13,7 MILLIARDS D’ANNÉES… OU BIEN RIEN ?
L’univers, dit-on aujourd’hui, est vieux d’environ 13 milliards d’années. Exactement 13, 7 milliards, va-t-on ajouter, pour se montrer précis. Or cette précision est illusoire. Pire, ou mieux : la connaissance ainsi affichée a tout d’un trompe-l’œil, ou même d’un piège. Elle porte en effet à croire, fort naïvement, que l’âge du monde possède une signification toute simple. Nous nous imaginons qu’il y eut un point de départ, une émergence, une apparition, puis une succession d’instants, mesurable, uniforme et constante. Bref, « un jour » commença le cosmos, et, depuis, le temps aurait passé… jusqu’à aujourd’hui.
Tout cela est faux. Pas un seul de ces termes ne tient. Parce qu’il n’y eut jamais d’horloge, déclenchée au « temps zéro » et qui serait encore en état de marche. Parce que l’existence même du temps est dépendante de l’observateur et de sa place, comme Einstein et la théorie de la relativité l’ont établi. Parce que cet âge supposé de 13,7 milliards d’années résulte d’une série d’hypothèses, et des calculs qu’elles permettent, mais en aucun cas d’une observation ni d’une certitude quelconques. Voilà ce qu’explique l’astrophysicien Marc Lachièze-Rey dans un essai sur L’Âge de l’univers. Son principal mérite : démonter nos mirages candides, les remplacer par des perplexités savantes.
Spécialiste de la cosmologie, de son histoire, de ses relations aux concepts philosophiques, ce directeur de recherche émérite au CNRS a plusieurs ouvrages de vulgarisation à son actif. Il rappelle d’abord, dans ce nouvel opus, combien la question même de l’âge de l’univers est récente. Les Anciens se souciaient des mouvements des astres, mais jamais de leur date de naissance. Pareille interrogation était totalement exclue, puisque le cosmos, chez les Grecs, était le plus souvent considéré comme éternel et incréé. Il faut attendre 1650, et l’archevêque anglican James Ussher pour que l’état-civil enregistre la date de naissance du cosmos : selon l’honorable prélat, qui a scruté la Bible et ses générations successives, c’est en 4004 avant Jésus-Christ, le 23 octobre, à 9 h du soir, que le monde apparut.

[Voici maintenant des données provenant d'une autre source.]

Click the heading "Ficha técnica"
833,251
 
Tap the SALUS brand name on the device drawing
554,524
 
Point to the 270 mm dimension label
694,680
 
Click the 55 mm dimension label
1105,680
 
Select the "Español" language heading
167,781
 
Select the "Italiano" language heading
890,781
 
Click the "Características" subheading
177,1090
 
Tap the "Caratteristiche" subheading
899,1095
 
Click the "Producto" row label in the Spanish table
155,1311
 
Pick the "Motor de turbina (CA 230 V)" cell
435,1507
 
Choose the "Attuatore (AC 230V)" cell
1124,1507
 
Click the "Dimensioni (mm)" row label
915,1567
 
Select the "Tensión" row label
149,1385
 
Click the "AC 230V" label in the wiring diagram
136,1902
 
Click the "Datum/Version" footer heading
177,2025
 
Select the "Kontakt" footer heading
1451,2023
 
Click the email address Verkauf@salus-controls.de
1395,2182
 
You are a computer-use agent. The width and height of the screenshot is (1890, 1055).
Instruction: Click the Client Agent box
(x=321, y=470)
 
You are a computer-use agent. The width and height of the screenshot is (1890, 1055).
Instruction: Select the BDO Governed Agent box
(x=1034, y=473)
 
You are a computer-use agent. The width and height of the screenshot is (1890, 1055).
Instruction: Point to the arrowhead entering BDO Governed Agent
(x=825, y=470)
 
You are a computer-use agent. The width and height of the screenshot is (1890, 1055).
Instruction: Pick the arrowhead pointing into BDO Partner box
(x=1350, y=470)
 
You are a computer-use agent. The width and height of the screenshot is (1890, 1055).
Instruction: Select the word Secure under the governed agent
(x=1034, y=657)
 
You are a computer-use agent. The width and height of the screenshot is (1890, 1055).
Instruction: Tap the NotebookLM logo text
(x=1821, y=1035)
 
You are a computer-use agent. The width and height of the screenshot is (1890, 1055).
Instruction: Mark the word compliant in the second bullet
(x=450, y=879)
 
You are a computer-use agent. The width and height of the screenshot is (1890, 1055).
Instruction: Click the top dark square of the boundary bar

La saga scientifique moderne commence à peine plus tard, avec les Principia de Newton, en 1687, puis les calculs des paléontologues du XIXe siècle, et surtout le changement de paradigme de la relativité, qui a conduit aux théories du « Big Bang ». Marc Lachièze-Rey retrace, en termes simples, le cheminement de ces révolutions mentales, en insistant notamment sur le rôle du chanoine-astronome Georges Lemaître (1894-1966), l’un des artisans décisifs du scénario de l’expansion de l’univers et de sa datation.
L’utilité de ce rappel n’est pas seulement historique, mais aussi philosophique. Car il permet de comprendre ce point qui n’a rien d’évident : l’âge de l’univers ne correspond à aucune durée physique, et se réfère uniquement au « temps cosmique », lequel ne se mesure pas et se calcule seulement en fonction de modèles théoriques. Il ne correspond donc à rien de factuel, au sens habituel du mot. Ce temps et cet « âge » ne supposent même pas que l’univers ait commencé.
Somme toute, ces milliards d’années sont presque du vent. Encore faut-il comprendre d’où il vient, comment il souffle. Cela implique bien des remises en causes conceptuelles, où se confrontent et se combinent l’instantané et l’éternel, la durée et le hors-temps, et tous les paradoxes dont le temps se nourrit. Il y a belle lurette que la physique est devenue, en grande partie, un jeu d’idées.